The result is a five-track concept that makes light of audience indifference, name mispronunciations, belligerent drunks, and the ever-daunting spectre of Billy Joel. “The worst thing is when it's half past seven, you've just started the gig, and someone comes in and goes, ‘Oh, play Piano Man,’” says Noakesy, speaking to one of the record’s skits. That’s not to say Noakesy has an issue with Joel. He channels the pub-ready piano-rock of forebears like Joel and Elton John, incorporating his own love for ‘90s British rock: “I always wanted to be a member of Oasis, so that's where the loud guitars kind of come from.” He’s not light with the keys, and the songs flame out in cathartic infernos.
Opening track Gone (I Want You) kickstarts the record with impassioned vocals and staccato keys, an anthem about dissipating trust in a dissolving relationship. Caught in attempts to “even up the score,” mired in “a haze of rum and red wine,” Noakesy rides the high-energy arrangement to a mighty AOR crescendo featuring a singalong-ready hook and a searing saxophone outro. It’s a triumph immediately at odds with his next task: announcing the upcoming draw of the pub’s meat raffle.
That muted response was devised by Noaskey and his producer, Ben Provest, no strangers to such a reception. “The thing that we were really keen on doing was having that really weird, awkward disconnect between how loud the music is and… the relatively quiet applause from people at the pub,” he explains, that deafening silence testament to artists giving their all for very little. “I've seen it all the time.”

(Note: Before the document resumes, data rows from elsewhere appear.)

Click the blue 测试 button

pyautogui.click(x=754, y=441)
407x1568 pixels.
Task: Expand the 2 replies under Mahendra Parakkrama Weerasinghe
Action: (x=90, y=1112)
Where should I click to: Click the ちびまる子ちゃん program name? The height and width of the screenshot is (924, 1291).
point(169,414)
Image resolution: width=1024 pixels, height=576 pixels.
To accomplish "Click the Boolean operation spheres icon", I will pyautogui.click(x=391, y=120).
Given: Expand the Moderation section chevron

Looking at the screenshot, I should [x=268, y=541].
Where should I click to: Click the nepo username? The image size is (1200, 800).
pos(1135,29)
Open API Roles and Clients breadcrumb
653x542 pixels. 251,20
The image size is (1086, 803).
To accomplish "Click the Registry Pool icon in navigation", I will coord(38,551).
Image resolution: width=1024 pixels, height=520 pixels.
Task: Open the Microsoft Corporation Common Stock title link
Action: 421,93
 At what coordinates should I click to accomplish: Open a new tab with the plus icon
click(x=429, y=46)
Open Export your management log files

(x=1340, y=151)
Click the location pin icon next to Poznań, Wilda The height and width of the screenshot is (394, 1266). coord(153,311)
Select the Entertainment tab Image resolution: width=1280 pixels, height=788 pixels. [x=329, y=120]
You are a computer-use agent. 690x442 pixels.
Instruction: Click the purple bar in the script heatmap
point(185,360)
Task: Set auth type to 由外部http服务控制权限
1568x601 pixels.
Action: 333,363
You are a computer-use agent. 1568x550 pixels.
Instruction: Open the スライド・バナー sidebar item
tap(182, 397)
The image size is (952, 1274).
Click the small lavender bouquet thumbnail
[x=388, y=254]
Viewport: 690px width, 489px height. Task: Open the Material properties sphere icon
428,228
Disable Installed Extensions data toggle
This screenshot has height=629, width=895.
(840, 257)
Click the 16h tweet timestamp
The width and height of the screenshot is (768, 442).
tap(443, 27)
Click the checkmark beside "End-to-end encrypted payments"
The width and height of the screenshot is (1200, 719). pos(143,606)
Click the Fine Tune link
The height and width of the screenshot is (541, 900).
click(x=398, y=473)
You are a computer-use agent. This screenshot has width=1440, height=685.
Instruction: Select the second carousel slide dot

It doesn’t dissuade the artist on Learn to Dance, a tale of romantic redemption originally intended for a since-scrapped project. “Gone and Learn to Dance were initially written as singles to a separate EP that I was going to work on,” he says, explaining the inexplicable fade out at the end of the ‘live’ performance. “How do you reckon they did that fade out,” asks a confused punter, moments before stepping out to talk about “the guy who thinks he’s Elton John.”'
The EP doesn’t get any more downtempo than She, a bouncy relationship retrospective that still soars to an electric bridge. The title track, Yesterday’s Paper, trades relationship breakdowns to societal rifts, speaking on the grim climate that swamps and stifles. “A lot of the lyrics for Yesterday's Paper came from this idea that our generation constantly complain about how bad the world is,” says Noakesy. “Someone online somewhere said to the Boomer iteration who accused our generation of complaining all the time, that maybe we wouldn't have to complain all the time if you lot didn't fuck everything up so bad!” The result is a life-affirming exploration of the constant doom-and-gloom, with the titular refrain — “I read in yesterday’s paper, that tomorrow we’re all gonna die” — leading to a kind of liberating nihilism, with Noakesy finding commonality in our desperate attempts to right our own ships. “Happy to be a delinquent that’s gone astray,” he’s leaning into our sad state of affairs with gusto.
That’s where closer All My Friends comes in, the key to wading through this strange life. Good company splits the darkness and hoists a light, even for the pessimist in Noakesy, “born on a ship capsizing.” The silver lining of friendship helps us weather the storm, providing a refuge as faith is rocked and conviction tested. In the words of Noakesy, “all your mistakes, your wrongs and your fears, will disappear in time like rain dissolves your tears.” The moment is here and now, but the bonds we form stretch far beyond the things that trouble us.
The camaraderie of friendship finally breaks through with the audience, who count themselves among Noakesy’s delinquent peers as they cheerily sing along. Yesterday’s Paper is a testament to the power of art to bring us together hinting at a triumph over the powers of cynicism and resignation both in message and medium. The crowd in the dinky bar are won over by Noakesy’s message of community, hardship, and perseverance, and though despair runs through his lyrics, there’s an overwhelming feeling that, in spite of it all, things might just be alright in the end.